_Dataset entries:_
+---+
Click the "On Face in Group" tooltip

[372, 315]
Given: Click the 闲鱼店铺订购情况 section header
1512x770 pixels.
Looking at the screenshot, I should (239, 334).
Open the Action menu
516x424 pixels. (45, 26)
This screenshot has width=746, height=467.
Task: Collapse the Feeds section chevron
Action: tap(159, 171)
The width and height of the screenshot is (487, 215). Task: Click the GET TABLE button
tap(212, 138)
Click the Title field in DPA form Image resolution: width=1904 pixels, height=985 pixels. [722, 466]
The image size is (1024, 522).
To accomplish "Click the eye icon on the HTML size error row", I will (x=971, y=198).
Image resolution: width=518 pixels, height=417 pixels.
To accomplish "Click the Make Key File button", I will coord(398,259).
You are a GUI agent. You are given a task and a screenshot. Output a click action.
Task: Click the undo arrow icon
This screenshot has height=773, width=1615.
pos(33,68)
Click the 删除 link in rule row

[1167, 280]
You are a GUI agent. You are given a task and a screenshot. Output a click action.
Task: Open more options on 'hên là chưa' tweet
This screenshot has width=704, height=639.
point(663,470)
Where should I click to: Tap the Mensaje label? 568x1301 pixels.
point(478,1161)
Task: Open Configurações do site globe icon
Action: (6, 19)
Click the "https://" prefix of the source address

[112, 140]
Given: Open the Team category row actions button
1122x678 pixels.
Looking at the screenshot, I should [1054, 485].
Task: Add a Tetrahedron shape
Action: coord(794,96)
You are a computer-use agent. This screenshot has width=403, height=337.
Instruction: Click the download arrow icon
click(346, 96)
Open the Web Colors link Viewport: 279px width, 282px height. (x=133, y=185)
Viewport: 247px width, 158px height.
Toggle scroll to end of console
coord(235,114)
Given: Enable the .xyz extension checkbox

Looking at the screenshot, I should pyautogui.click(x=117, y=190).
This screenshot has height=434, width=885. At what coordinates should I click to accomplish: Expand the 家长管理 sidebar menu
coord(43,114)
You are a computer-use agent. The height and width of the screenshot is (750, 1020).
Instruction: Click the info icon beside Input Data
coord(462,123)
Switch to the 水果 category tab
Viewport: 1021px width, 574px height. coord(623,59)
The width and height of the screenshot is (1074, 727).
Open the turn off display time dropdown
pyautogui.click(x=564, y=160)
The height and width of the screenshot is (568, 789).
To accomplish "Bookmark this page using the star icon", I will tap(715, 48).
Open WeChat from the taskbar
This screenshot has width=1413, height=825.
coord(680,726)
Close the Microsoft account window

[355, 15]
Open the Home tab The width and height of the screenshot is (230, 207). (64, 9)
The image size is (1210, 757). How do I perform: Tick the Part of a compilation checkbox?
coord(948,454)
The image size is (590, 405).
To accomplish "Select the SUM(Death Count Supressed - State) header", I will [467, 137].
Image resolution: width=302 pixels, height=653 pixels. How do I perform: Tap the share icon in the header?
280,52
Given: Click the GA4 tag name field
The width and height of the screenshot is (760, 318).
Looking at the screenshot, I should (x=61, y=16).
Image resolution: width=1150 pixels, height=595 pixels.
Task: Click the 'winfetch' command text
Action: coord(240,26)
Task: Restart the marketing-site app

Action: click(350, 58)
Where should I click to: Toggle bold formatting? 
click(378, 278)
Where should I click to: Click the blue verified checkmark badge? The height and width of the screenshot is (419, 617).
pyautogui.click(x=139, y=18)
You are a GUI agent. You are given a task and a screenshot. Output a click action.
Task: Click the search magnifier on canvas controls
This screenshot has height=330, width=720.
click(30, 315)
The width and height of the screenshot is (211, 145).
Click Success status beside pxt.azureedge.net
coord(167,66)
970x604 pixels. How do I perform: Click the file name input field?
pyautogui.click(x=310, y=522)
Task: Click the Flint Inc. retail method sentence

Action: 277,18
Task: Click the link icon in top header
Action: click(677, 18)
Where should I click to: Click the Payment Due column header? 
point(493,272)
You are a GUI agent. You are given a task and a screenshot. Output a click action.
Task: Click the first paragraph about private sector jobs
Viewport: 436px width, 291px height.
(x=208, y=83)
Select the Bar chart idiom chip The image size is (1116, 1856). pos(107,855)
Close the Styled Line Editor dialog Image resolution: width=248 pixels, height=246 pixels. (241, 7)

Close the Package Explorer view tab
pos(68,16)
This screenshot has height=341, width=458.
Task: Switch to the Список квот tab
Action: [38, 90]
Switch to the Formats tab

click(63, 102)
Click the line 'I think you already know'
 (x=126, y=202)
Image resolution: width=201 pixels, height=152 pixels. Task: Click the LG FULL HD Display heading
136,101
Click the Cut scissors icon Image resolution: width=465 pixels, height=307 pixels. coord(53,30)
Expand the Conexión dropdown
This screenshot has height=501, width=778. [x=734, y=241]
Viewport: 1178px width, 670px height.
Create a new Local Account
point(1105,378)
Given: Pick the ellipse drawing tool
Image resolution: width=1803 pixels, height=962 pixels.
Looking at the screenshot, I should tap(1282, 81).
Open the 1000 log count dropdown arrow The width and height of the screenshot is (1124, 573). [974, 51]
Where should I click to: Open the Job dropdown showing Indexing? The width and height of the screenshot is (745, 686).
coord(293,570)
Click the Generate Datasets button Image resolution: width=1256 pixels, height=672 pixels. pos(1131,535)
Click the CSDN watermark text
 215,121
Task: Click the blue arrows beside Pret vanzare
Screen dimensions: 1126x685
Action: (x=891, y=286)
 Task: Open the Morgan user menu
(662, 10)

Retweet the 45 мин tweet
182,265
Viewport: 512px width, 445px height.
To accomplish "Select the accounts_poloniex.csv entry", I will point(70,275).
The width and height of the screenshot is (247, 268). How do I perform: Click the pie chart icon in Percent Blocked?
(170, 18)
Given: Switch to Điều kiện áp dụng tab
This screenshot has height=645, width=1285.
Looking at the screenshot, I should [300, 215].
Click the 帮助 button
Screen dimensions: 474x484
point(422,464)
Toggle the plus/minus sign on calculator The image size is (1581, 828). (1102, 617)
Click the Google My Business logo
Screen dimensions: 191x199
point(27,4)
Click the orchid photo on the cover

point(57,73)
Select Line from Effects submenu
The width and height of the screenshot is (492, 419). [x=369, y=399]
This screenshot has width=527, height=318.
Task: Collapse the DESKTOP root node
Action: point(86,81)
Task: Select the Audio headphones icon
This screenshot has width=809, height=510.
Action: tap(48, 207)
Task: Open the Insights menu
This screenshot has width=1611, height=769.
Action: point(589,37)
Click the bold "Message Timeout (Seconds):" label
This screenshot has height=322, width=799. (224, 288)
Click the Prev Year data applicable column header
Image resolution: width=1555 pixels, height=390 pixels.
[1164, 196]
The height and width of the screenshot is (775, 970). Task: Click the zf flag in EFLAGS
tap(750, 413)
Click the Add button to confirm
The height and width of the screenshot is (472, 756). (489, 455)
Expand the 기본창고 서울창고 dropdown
+---+
_Work item:_
Repeat all of the data shown above, exactly as it appears.

_Written answer:_
Click the "On Face in Group" tooltip

[372, 315]
Given: Click the 闲鱼店铺订购情况 section header
1512x770 pixels.
Looking at the screenshot, I should (239, 334).
Open the Action menu
516x424 pixels. (45, 26)
This screenshot has width=746, height=467.
Task: Collapse the Feeds section chevron
Action: tap(159, 171)
The width and height of the screenshot is (487, 215). Task: Click the GET TABLE button
tap(212, 138)
Click the Title field in DPA form Image resolution: width=1904 pixels, height=985 pixels. [722, 466]
The image size is (1024, 522).
To accomplish "Click the eye icon on the HTML size error row", I will (x=971, y=198).
Image resolution: width=518 pixels, height=417 pixels.
To accomplish "Click the Make Key File button", I will coord(398,259).
You are a GUI agent. You are given a task and a screenshot. Output a click action.
Task: Click the undo arrow icon
This screenshot has height=773, width=1615.
pos(33,68)
Click the 删除 link in rule row

[1167, 280]
You are a GUI agent. You are given a task and a screenshot. Output a click action.
Task: Open more options on 'hên là chưa' tweet
This screenshot has width=704, height=639.
point(663,470)
Where should I click to: Tap the Mensaje label? 568x1301 pixels.
point(478,1161)
Task: Open Configurações do site globe icon
Action: (6, 19)
Click the "https://" prefix of the source address

[112, 140]
Given: Open the Team category row actions button
1122x678 pixels.
Looking at the screenshot, I should [1054, 485].
Task: Add a Tetrahedron shape
Action: coord(794,96)
You are a computer-use agent. This screenshot has width=403, height=337.
Instruction: Click the download arrow icon
click(346, 96)
Open the Web Colors link Viewport: 279px width, 282px height. (x=133, y=185)
Viewport: 247px width, 158px height.
Toggle scroll to end of console
coord(235,114)
Given: Enable the .xyz extension checkbox

Looking at the screenshot, I should pyautogui.click(x=117, y=190).
This screenshot has height=434, width=885. At what coordinates should I click to accomplish: Expand the 家长管理 sidebar menu
coord(43,114)
You are a computer-use agent. The height and width of the screenshot is (750, 1020).
Instruction: Click the info icon beside Input Data
coord(462,123)
Switch to the 水果 category tab
Viewport: 1021px width, 574px height. coord(623,59)
The width and height of the screenshot is (1074, 727).
Open the turn off display time dropdown
pyautogui.click(x=564, y=160)
The height and width of the screenshot is (568, 789).
To accomplish "Bookmark this page using the star icon", I will tap(715, 48).
Open WeChat from the taskbar
This screenshot has width=1413, height=825.
coord(680,726)
Close the Microsoft account window

[355, 15]
Open the Home tab The width and height of the screenshot is (230, 207). (64, 9)
The image size is (1210, 757). How do I perform: Tick the Part of a compilation checkbox?
coord(948,454)
The image size is (590, 405).
To accomplish "Select the SUM(Death Count Supressed - State) header", I will [467, 137].
Image resolution: width=302 pixels, height=653 pixels. How do I perform: Tap the share icon in the header?
280,52
Given: Click the GA4 tag name field
The width and height of the screenshot is (760, 318).
Looking at the screenshot, I should (x=61, y=16).
Image resolution: width=1150 pixels, height=595 pixels.
Task: Click the 'winfetch' command text
Action: coord(240,26)
Task: Restart the marketing-site app

Action: click(350, 58)
Where should I click to: Toggle bold formatting? 
click(378, 278)
Where should I click to: Click the blue verified checkmark badge? The height and width of the screenshot is (419, 617).
pyautogui.click(x=139, y=18)
You are a GUI agent. You are given a task and a screenshot. Output a click action.
Task: Click the search magnifier on canvas controls
This screenshot has height=330, width=720.
click(30, 315)
The width and height of the screenshot is (211, 145).
Click Success status beside pxt.azureedge.net
coord(167,66)
970x604 pixels. How do I perform: Click the file name input field?
pyautogui.click(x=310, y=522)
Task: Click the Flint Inc. retail method sentence

Action: 277,18
Task: Click the link icon in top header
Action: click(677, 18)
Where should I click to: Click the Payment Due column header? 
point(493,272)
You are a GUI agent. You are given a task and a screenshot. Output a click action.
Task: Click the first paragraph about private sector jobs
Viewport: 436px width, 291px height.
(x=208, y=83)
Select the Bar chart idiom chip The image size is (1116, 1856). pos(107,855)
Close the Styled Line Editor dialog Image resolution: width=248 pixels, height=246 pixels. (241, 7)

Close the Package Explorer view tab
pos(68,16)
This screenshot has height=341, width=458.
Task: Switch to the Список квот tab
Action: [38, 90]
Switch to the Formats tab

click(63, 102)
Click the line 'I think you already know'
 (x=126, y=202)
Image resolution: width=201 pixels, height=152 pixels. Task: Click the LG FULL HD Display heading
136,101
Click the Cut scissors icon Image resolution: width=465 pixels, height=307 pixels. coord(53,30)
Expand the Conexión dropdown
This screenshot has height=501, width=778. [x=734, y=241]
Viewport: 1178px width, 670px height.
Create a new Local Account
point(1105,378)
Given: Pick the ellipse drawing tool
Image resolution: width=1803 pixels, height=962 pixels.
Looking at the screenshot, I should tap(1282, 81).
Open the 1000 log count dropdown arrow The width and height of the screenshot is (1124, 573). [974, 51]
Where should I click to: Open the Job dropdown showing Indexing? The width and height of the screenshot is (745, 686).
coord(293,570)
Click the Generate Datasets button Image resolution: width=1256 pixels, height=672 pixels. pos(1131,535)
Click the CSDN watermark text
 215,121
Task: Click the blue arrows beside Pret vanzare
Screen dimensions: 1126x685
Action: (x=891, y=286)
 Task: Open the Morgan user menu
(662, 10)

Retweet the 45 мин tweet
182,265
Viewport: 512px width, 445px height.
To accomplish "Select the accounts_poloniex.csv entry", I will point(70,275).
The width and height of the screenshot is (247, 268). How do I perform: Click the pie chart icon in Percent Blocked?
(170, 18)
Given: Switch to Điều kiện áp dụng tab
This screenshot has height=645, width=1285.
Looking at the screenshot, I should [300, 215].
Click the 帮助 button
Screen dimensions: 474x484
point(422,464)
Toggle the plus/minus sign on calculator The image size is (1581, 828). (1102, 617)
Click the Google My Business logo
Screen dimensions: 191x199
point(27,4)
Click the orchid photo on the cover

point(57,73)
Select Line from Effects submenu
The width and height of the screenshot is (492, 419). [x=369, y=399]
This screenshot has width=527, height=318.
Task: Collapse the DESKTOP root node
Action: point(86,81)
Task: Select the Audio headphones icon
This screenshot has width=809, height=510.
Action: tap(48, 207)
Task: Open the Insights menu
This screenshot has width=1611, height=769.
Action: point(589,37)
Click the bold "Message Timeout (Seconds):" label
This screenshot has height=322, width=799. (224, 288)
Click the Prev Year data applicable column header
Image resolution: width=1555 pixels, height=390 pixels.
[1164, 196]
The height and width of the screenshot is (775, 970). Task: Click the zf flag in EFLAGS
tap(750, 413)
Click the Add button to confirm
The height and width of the screenshot is (472, 756). (489, 455)
Expand the 기본창고 서울창고 dropdown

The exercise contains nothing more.